別に真木が当番というわけではないのだが、後のことを考えると自分で作った方が遥かにいい。


当番の者が料理を苦手とする場合、とても食べられそうにない料理を出され、ぐちゃぐちゃになったキッチンの片付けを任されるのだ。


「俺が甘やかすから上達しないんだがな…」


苦手でも、練習させなければ一生上達することはない。


どうやっても自分の手間が増えることは変わらないということがわかり、真木は眉を顰めた。



着替えを済ませ、少し重い足取りでキッチンへ向かう。


すると、ドアの隙間から明かりが漏れているのが見えた。


小さいが、何かカチャカチャという音も聞こえる。


誰かが何かを作っているのだろうか。


こんな時間に?と不審に思いながら、真木はそっとドアを開けた。



「あら、おはよう。早いのね。」


「……何をしている。」


キッチンにいたのは奈都流だった。


しかし何故ここに彼女がいるのか、普段ならまだ眠っているはずだ。


何か眠れないようなことでもあったのだろうか。



心配するように顔を顰めて真木が見れば、奈都流は小さく笑んで彼に答えた。


「朝ごはん作ってるのよ。たまには作ってみようと思ってね。」


「何が…」


「いいから。ほら、司郎は休んでて。」


真木の背中を軽く押し、奈都流は強制的に彼をキッチンから追い出した。


そこにいることのできなくなった真木は、仕方なく隣にあるリビングのソファに座り、少し離れた位置から彼女を見守る。
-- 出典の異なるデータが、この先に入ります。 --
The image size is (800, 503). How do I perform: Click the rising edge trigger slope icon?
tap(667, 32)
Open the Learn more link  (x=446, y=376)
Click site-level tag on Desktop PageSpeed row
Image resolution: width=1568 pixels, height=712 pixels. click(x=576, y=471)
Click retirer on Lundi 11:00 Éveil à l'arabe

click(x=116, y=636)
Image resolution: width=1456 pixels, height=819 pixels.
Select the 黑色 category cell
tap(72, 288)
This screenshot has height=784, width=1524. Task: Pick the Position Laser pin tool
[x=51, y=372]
普段自分が作ったものを奈都流は嬉しそうに食べてくれるが、先に作ろうとしたということは何か不満があったと言うことなのだろうか。


彼女なら言いたいことを隠したりしないと思うが、普段しないことをされるとどこか不安になる。



確か奈都流はそこまで料理が得意ではなかったはずだし、特に好きというわけでもないはずだ。


そんな彼女が料理をするなど、何か理由がなければおかしい。


しかし、そんな理由云々よりも、普段あまり調理器具を使わない奈都流が怪我をしたりしないかどうかの方が真木には心配だった。